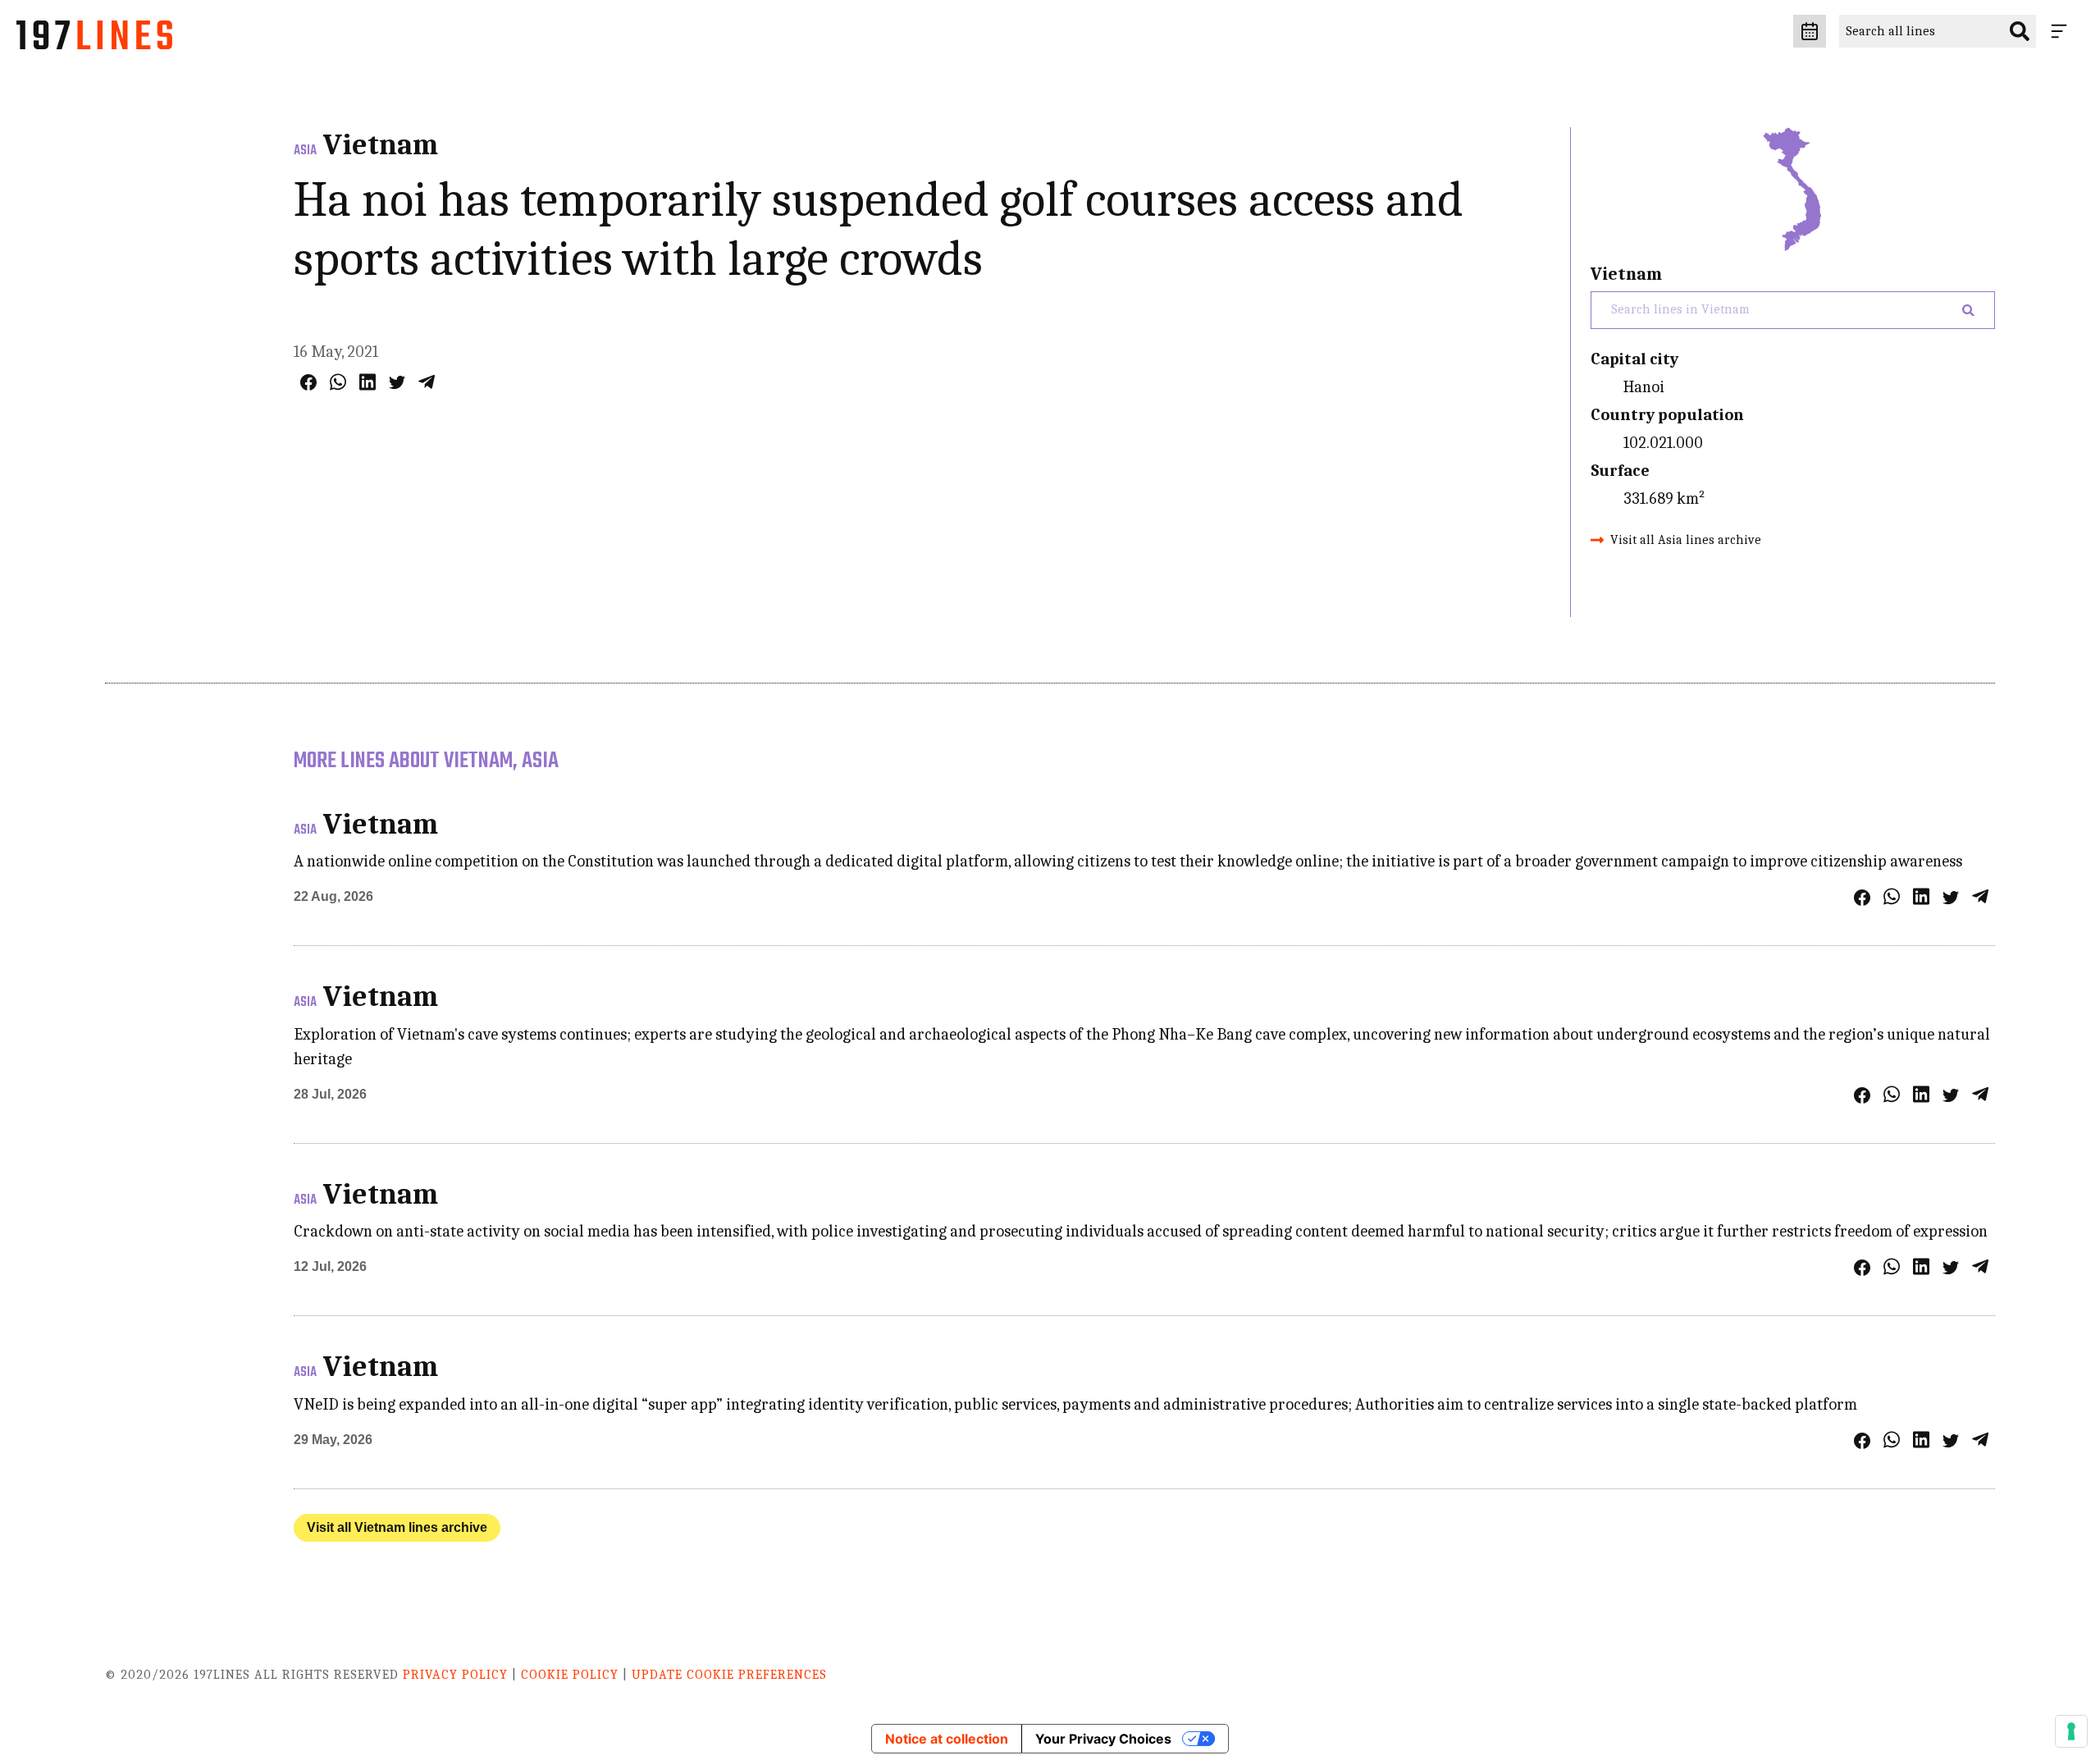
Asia (305, 151)
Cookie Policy (570, 1674)
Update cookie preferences (729, 1674)
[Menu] (2062, 31)
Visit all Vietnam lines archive (397, 1527)
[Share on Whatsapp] (338, 382)
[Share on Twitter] (397, 382)
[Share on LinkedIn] (367, 382)
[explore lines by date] (1809, 31)
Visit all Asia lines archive (1685, 540)
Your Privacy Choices (1103, 1738)
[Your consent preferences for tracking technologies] (2071, 1731)
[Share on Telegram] (426, 382)
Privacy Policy (455, 1674)
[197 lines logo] (94, 39)
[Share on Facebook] (308, 382)
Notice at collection (946, 1738)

• REQUIREMENT
Copy all lines above where "Your" is present.

• ANSWER FOR THE TASK
Your Privacy Choices (1103, 1738)
[Your consent preferences for tracking technologies] (2071, 1731)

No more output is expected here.